Direct Chinese imitations

By the beginning of the 17th century Chinese blue and white porcelain was being exported directly to Europe. In the 17th and 18th centuries, Oriental blue and white porcelain was highly prized in Europe and America and sometimes enhanced by fine silver and gold mounts, it was collected by kings and princes.

The European manufacture of porcelain started at Meissen in Germany in 1707. The detailed secrets of Chinese hard-paste porcelain technique were transmitted to Europe through the efforts of the Jesuit Father Francois Xavier d’Entrecolles between 1712 and 1722.

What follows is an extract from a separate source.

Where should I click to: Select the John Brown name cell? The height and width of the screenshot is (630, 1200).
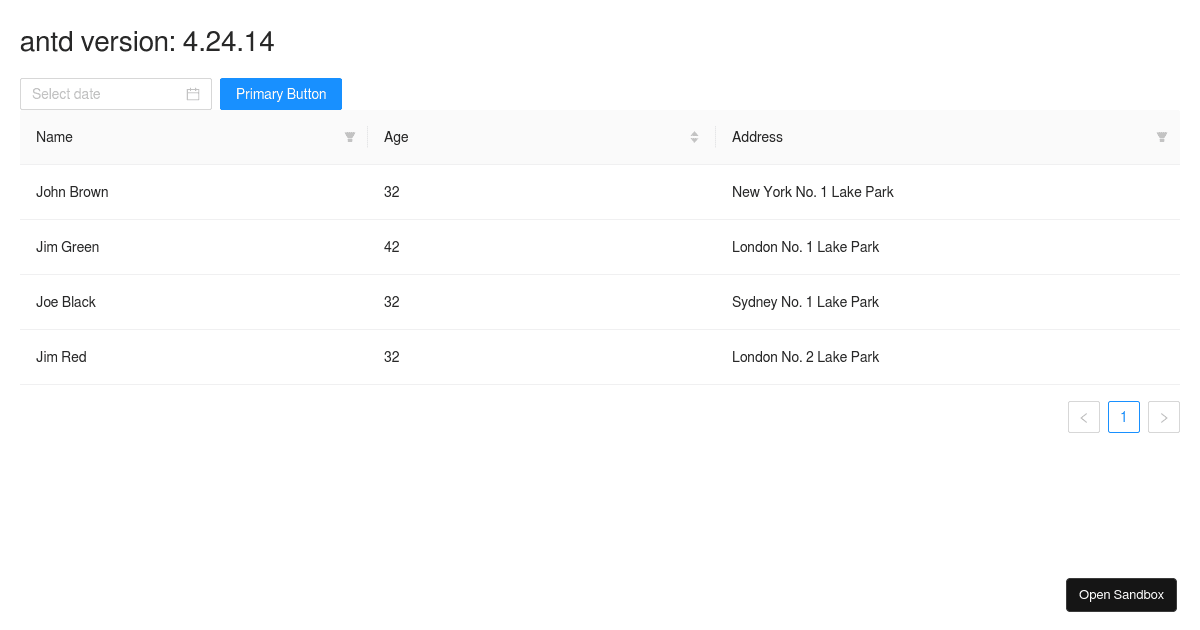pos(72,192)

The early wares were strongly influenced by Chinese and other Oriental porcelains and an early pattern was blue onion, which is still in production at the Meissen factory today. The first phase of the French porcelain was also strongly influenced by Chinese designs. Early English porcelain wares were also influenced by Chinese wares and when, for example, the production of porcelain started at Worcester, nearly forty years after Meissen, Oriental blue and white wares provided the inspiration for much of the decoration used. Hand-painted and transfer-printed wares were made at Worcester and at other early English factories in a style known as Chinoiserie. Many other European factories followed this trend. In Delft, Netherlands blue and white ceramics taking their designs from Chinese export porcelains made for the Dutch market were made in large numbers throughout the 17th Century. Blue and white Delftware was itself extensively copied by factories in other European countries, including England, where it is known as English Delftware.

Patterns

The plate shown in the illustration (left) is decorated with the famous willow pattern and was probably made at a factory in the English county of Staffordshire. Such is the persistence of the willow pattern that it is difficult to date the piece shown with any precision; it is possibly quite recent but similar wares have been produced by English factories in huge numbers over long periods and are still being made today. The willow pattern, said to tell the sad story of a pair of star-crossed lovers, was an entirely European design, though one that was strongly influenced in style by design features borrowed from Chinese export porcelains of the 18th Century. The willow pattern was, in turn, copied by Chinese potters, but with the decoration hand painted rather than transfer-printed.